Before running ingestion, ensure network connectivity to the source, valid authentication credentials, and read permissions for metadata APIs required by this module.

To use the Fivetran REST API integration, you need:

Required API Permissions:

Read access to connection details (GET /v1/connections/{connection_id})
The API key must be associated with a user or service account that has access to the connectors you want to ingest
The API key inherits permissions from the user or service account it's associated with

Fivetran Managed Data Lake Service

The Fivetran Managed Data Lake Service replicates data to S3 as Iceberg tables and exposes them through an Iceberg REST Catalog (Polaris / Snowflake Open Catalog) or AWS Glue.

Use log_source: rest_api for Managed Data Lake destinations. The REST mode reads the Fivetran log via API and discovers each destination's service per-call — no Snowflake catalog-linked database setup is required. By default, REST-discovered MDL destinations emit Iceberg URNs:

urn:li:dataset:(urn:li:dataPlatform:iceberg, <schema>.<table>, <env>)

The namespace is the Fivetran connector schema verbatim (no fivetran_ prefix). This matches DataHub's iceberg source convention so URNs align if the same Iceberg / Polaris catalog is also ingested directly via the Iceberg source connector.

Example recipe

yaml

source:
  type: fivetran
  config:
    log_source: rest_api
    api_config:
      api_key: "${FIVETRAN_API_KEY}"
      api_secret: "${FIVETRAN_API_SECRET}"

    # Optional: align URNs with a separate Iceberg source connector
    destination_to_platform_instance:
      my_fivetran_destination_id:
        platform_instance: "polaris_us_west" # must match the Iceberg source recipe
        env: PROD

Managed Data Lake routing (Iceberg / Glue / S3 / GCS / ADLS)

Fivetran's REST API reports service: managed_data_lake for every Managed Data Lake destination, regardless of whether the underlying object storage is AWS S3, Google Cloud Storage, or Azure Data Lake Storage Gen2, and regardless of whether it's fronted by an Iceberg REST catalog (Polaris) or AWS Glue. The default URN routing is iceberg — correct for Polaris / Iceberg-REST setups across any of the three clouds. Override per destination by pinning platform in destination_to_platform_instance:

yaml

config:
  destination_to_platform_instance:
    polaris_warehouse_a:
      platform: iceberg # default; emit `iceberg.<schema>.<table>` URNs
    glue_warehouse_b:
      platform: glue # emit `glue.<database>.<schema>.<table>` URNs
      database: <actual Glue database name from your AWS Glue console>
      platform_instance: "glue_us_west" # match the Glue source recipe
      env: PROD
    s3_lake_c:
      platform: s3 # emit `s3.<bucket>/<prefix_path>/<schema>/<table>` URNs
    gcs_lake_d:
      platform: gcs # emit `gcs.<bucket>/<prefix_path>/<schema>/<table>` URNs
    adls_lake_e:
      platform: abs # emit `abs.<storage_account>/<container>/<prefix_path>/<schema>/<table>` URNs

Iceberg (default, or platform: iceberg). Emits urn:li:dataset:(iceberg, <schema>.<table>, env). No extra config needed for Polaris / Iceberg-REST destinations — this is the fallback default for any MDL destination whose config doesn't trigger another auto-detect rule.

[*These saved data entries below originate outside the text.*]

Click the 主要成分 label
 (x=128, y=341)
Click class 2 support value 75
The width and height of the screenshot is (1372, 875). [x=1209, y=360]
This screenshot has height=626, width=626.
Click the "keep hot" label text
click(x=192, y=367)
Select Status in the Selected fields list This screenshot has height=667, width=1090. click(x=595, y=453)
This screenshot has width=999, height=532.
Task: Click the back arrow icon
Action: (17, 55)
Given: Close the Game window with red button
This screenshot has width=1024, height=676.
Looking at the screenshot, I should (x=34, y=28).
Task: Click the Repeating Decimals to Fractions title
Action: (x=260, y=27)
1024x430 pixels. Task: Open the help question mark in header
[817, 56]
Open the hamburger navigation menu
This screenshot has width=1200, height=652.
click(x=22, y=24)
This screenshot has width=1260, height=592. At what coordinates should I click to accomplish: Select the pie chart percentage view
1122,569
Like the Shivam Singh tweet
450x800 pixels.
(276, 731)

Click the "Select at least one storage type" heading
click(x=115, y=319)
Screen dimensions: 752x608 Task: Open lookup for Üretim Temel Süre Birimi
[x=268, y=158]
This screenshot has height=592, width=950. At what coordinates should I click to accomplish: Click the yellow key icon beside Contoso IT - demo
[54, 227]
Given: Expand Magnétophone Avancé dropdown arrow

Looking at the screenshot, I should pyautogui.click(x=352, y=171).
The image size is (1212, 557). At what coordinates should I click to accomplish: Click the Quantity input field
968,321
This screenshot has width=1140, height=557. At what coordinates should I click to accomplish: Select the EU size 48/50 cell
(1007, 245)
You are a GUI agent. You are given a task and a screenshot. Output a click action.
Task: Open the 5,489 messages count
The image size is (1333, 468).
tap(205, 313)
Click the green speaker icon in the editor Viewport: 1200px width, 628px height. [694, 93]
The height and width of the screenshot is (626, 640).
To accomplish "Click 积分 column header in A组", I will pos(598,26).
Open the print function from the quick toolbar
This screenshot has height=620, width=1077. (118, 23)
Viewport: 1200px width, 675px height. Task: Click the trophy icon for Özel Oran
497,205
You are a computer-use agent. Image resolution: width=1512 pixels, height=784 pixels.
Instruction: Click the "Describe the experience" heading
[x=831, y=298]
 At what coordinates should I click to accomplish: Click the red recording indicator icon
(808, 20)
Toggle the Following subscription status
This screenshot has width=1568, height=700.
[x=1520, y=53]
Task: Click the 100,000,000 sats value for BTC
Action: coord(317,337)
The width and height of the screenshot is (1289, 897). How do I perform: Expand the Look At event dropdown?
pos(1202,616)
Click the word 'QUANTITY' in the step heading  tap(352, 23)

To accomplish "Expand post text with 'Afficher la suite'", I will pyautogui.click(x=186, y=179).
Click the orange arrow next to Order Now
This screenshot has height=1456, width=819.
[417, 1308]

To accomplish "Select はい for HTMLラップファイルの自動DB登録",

Glue (platform: glue, or auto-detected). Emits urn:li:dataset:(glue, <database>.<schema>.<table>, env) aligned with DataHub's Glue source. Auto-detected in two cases — no explicit platform: glue needed in either:

The destination has Fivetran's should_maintain_tables_in_glue: true toggle set (visible via /v1/destinations/{id}), OR
The user supplied database on the destination entry (a database name only makes sense for Glue among MDL platforms, so the connector treats it as a glue-intent signal and avoids silently dropping it on an iceberg/s3/gcs/abs route).

You must supply database yourself for Glue routing. Fivetran's REST API does not expose the actual Glue database name it creates, and the Fivetran docs do not document the Glue-table-naming convention (Fivetran shares one Glue database per region across all destinations in that region). Inspect your AWS Glue console to find the actual database name and configure it on the destination entry:

yaml

destination_to_platform_instance:
  glue_warehouse_a:
    # platform: glue can be auto-detected from the MDL toggle, but you can
    # also pin it explicitly.
    database: fivetran_managed_data_lake_us_west_2 # actual Glue database name
    platform_instance: "glue_us_west" # match the Glue source recipe

The connector then composes urn:li:dataset:(glue, <database>.<schema>.<table>, env) using the <schema>.<table> from Fivetran's lineage record verbatim as the Glue table name. Verify against your Glue catalog that Fivetran's table names are formatted this way; if they aren't, the URN won't align with DataHub's Glue source URNs and lineage won't render.

Until database is set, Glue lineage edges are skipped with a structured warning (one per destination, not per edge — repeated edges on a misconfigured destination are silently skipped after the first warning).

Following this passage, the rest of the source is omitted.